WORK TO COMPLETE: Word for word, set down every line of the entries below from the line with "Rastrear meu Pedido (75, 2343)" to the line with "芦荟美容的使用方法 (1344, 769)", including both, and no other line.

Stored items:
____
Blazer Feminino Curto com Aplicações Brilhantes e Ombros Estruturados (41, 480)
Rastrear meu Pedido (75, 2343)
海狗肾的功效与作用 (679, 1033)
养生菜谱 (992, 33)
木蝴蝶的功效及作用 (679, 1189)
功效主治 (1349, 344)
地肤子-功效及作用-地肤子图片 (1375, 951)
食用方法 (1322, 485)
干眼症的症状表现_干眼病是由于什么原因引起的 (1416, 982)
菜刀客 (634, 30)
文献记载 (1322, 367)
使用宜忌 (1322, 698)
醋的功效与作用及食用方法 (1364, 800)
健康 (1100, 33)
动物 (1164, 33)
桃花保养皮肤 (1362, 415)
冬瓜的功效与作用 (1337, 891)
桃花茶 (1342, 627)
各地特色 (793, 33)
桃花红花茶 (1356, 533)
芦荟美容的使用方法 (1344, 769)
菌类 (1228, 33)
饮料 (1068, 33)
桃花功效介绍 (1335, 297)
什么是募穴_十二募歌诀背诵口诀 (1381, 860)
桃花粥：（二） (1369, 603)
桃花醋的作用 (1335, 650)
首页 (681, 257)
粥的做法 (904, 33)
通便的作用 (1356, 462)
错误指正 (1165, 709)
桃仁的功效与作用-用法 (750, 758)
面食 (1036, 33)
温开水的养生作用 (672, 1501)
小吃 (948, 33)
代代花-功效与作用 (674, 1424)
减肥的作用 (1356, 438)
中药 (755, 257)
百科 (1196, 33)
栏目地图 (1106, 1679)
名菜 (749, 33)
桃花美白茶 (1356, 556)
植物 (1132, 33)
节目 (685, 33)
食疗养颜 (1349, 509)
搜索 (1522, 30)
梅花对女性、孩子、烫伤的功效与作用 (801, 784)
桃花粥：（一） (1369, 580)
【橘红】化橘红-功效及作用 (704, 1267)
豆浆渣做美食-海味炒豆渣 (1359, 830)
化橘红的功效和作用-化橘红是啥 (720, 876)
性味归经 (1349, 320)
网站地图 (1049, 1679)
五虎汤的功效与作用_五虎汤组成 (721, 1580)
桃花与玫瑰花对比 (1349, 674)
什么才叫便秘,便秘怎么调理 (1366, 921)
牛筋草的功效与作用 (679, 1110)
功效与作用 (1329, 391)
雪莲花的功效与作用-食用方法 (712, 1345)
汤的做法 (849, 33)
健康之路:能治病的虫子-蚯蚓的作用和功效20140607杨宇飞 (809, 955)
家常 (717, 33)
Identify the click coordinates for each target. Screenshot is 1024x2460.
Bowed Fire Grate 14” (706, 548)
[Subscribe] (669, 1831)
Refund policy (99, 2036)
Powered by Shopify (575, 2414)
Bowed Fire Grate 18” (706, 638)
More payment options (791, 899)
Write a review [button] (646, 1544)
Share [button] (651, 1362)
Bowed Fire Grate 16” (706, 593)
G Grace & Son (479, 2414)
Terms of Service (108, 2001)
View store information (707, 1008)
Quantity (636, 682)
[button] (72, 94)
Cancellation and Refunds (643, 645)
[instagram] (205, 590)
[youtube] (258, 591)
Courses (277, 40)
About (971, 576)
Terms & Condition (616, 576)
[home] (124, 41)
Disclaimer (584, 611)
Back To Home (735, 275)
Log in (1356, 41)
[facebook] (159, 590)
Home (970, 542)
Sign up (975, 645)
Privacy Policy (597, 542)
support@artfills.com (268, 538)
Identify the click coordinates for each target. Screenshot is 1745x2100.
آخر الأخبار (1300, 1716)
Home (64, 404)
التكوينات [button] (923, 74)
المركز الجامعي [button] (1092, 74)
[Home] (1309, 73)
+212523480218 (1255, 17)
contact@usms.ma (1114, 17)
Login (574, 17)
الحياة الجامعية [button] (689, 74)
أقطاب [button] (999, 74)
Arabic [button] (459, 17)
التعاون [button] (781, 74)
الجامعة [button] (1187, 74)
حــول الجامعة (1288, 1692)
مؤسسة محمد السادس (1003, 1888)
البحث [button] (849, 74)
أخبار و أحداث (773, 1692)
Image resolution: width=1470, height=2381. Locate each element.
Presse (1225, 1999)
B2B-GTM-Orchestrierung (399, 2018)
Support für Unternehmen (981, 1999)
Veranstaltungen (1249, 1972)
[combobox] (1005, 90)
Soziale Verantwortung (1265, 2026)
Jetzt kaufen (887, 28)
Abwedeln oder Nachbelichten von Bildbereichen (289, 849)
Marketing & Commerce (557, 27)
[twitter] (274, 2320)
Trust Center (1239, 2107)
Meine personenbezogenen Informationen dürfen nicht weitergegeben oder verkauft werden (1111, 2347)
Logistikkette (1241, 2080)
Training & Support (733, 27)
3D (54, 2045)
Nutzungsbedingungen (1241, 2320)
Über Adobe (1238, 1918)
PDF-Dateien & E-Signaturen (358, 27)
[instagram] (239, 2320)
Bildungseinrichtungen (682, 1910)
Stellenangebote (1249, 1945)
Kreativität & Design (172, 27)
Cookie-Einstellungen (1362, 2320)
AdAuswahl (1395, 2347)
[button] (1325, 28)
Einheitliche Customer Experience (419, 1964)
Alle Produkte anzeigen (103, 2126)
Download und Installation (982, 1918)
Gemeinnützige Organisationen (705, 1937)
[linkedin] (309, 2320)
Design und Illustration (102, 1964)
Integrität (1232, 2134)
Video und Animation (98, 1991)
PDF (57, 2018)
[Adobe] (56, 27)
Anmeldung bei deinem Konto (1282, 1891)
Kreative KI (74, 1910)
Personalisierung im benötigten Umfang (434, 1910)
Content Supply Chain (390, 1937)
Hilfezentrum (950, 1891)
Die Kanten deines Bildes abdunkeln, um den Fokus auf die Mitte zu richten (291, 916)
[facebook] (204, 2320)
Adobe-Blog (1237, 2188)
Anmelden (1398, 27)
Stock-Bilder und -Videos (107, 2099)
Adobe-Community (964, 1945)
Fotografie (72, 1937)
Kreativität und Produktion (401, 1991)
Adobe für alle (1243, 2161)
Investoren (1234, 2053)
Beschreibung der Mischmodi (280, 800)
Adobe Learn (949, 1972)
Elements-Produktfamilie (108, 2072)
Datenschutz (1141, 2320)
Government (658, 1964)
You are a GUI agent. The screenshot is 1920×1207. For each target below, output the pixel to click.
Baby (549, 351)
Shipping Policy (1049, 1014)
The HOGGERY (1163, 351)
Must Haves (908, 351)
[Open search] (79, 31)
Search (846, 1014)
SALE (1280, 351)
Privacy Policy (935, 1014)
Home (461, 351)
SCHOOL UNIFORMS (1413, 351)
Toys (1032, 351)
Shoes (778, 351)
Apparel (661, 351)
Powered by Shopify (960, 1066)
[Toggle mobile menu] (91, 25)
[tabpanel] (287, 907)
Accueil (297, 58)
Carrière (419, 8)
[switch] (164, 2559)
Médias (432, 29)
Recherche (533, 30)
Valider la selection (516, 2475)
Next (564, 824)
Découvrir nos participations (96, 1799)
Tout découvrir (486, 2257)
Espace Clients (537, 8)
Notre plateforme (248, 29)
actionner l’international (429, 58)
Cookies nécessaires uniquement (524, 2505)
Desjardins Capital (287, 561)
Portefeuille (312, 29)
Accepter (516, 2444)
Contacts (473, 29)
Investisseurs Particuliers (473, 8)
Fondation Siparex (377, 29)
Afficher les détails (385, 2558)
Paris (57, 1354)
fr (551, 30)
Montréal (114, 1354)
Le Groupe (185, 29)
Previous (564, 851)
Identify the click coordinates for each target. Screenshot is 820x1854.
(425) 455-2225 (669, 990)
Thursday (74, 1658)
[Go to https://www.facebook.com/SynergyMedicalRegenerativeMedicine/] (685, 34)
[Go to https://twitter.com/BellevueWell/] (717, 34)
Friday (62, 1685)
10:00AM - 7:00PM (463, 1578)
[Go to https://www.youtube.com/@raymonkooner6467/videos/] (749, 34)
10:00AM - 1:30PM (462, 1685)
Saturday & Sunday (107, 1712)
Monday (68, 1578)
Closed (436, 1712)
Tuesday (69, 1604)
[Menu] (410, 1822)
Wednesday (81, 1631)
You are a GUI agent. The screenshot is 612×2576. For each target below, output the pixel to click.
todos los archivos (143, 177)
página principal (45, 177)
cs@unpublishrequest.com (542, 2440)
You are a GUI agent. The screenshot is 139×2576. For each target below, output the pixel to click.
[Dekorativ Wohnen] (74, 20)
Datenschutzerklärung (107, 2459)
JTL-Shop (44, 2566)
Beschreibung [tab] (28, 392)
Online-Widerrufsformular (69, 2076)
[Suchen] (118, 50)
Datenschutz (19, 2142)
____
REPLY:
Rastrear meu Pedido (75, 2343)
海狗肾的功效与作用 (679, 1033)
养生菜谱 (992, 33)
木蝴蝶的功效及作用 (679, 1189)
功效主治 (1349, 344)
地肤子-功效及作用-地肤子图片 (1375, 951)
食用方法 (1322, 485)
干眼症的症状表现_干眼病是由于什么原因引起的 (1416, 982)
菜刀客 (634, 30)
文献记载 (1322, 367)
使用宜忌 (1322, 698)
醋的功效与作用及食用方法 (1364, 800)
健康 (1100, 33)
动物 (1164, 33)
桃花保养皮肤 (1362, 415)
冬瓜的功效与作用 (1337, 891)
桃花茶 (1342, 627)
各地特色 (793, 33)
桃花红花茶 (1356, 533)
芦荟美容的使用方法 (1344, 769)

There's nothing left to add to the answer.